In a separate release today, European Wax Center announced that its Board of Directors has appointed David Berg as Chief Executive Officer (“CEO”), effective August 12, 2024. Mr. Berg succeeds David Willis, who served as CEO and previously held various positions including President, Chief Operating Officer and Chief Financial Officer.
David Berg, Executive Chairman and CEO of European Wax Center, Inc. stated, “I’m excited to be back as CEO at European Wax Center during an important time for our business. While the second quarter marked a period of top line growth, anchored by the consistency and stability of our core guests, the ongoing macroeconomic environment continues to pressure consumer spending and our ability to attract and retain new guests to our brand. We have also worked with our franchise partners to reevaluate near-term development plans and extend the timeline of new center openings to allow more capacity and resources to improve overall performance. As a result, we are updating our full year financial guidance, including our outlook for new center openings.”

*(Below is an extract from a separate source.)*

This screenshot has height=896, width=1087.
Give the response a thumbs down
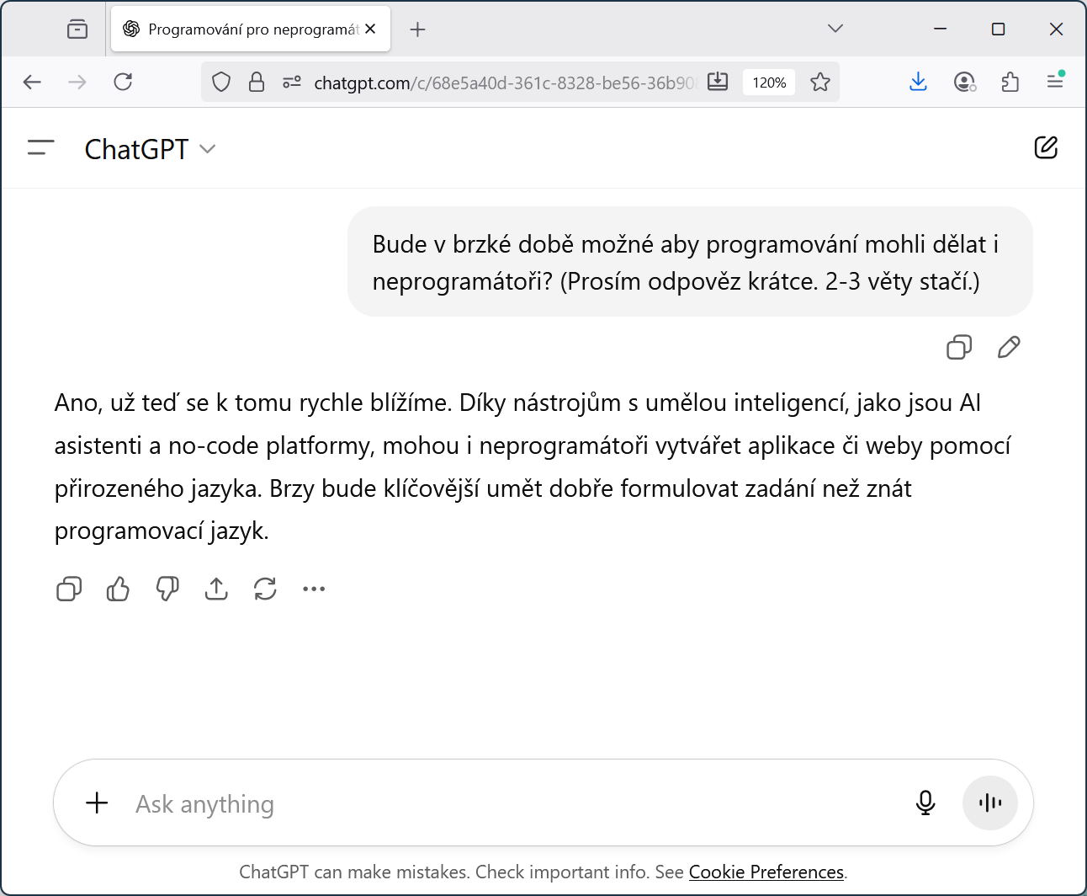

Mr. Berg continued, “As I transition back into the day-to-day CEO role, I am working with the executive team, franchise partners, associates and our Board to put an action plan in place to reinvigorate new guest growth and retention and drive transactions even in a tough macroeconomic environment. Our financial performance and our new center productivity are inextricably linked, and we believe that improving center performance will feed the flywheel for unit development and expansion. By narrowing our focus on key priorities, I believe that our “says” will match our “dos” going forward, and we will continue to deliver value for all stakeholders while positioning European Wax Center to generate meaningful top-line, bottom-line and unit growth over the long-term.”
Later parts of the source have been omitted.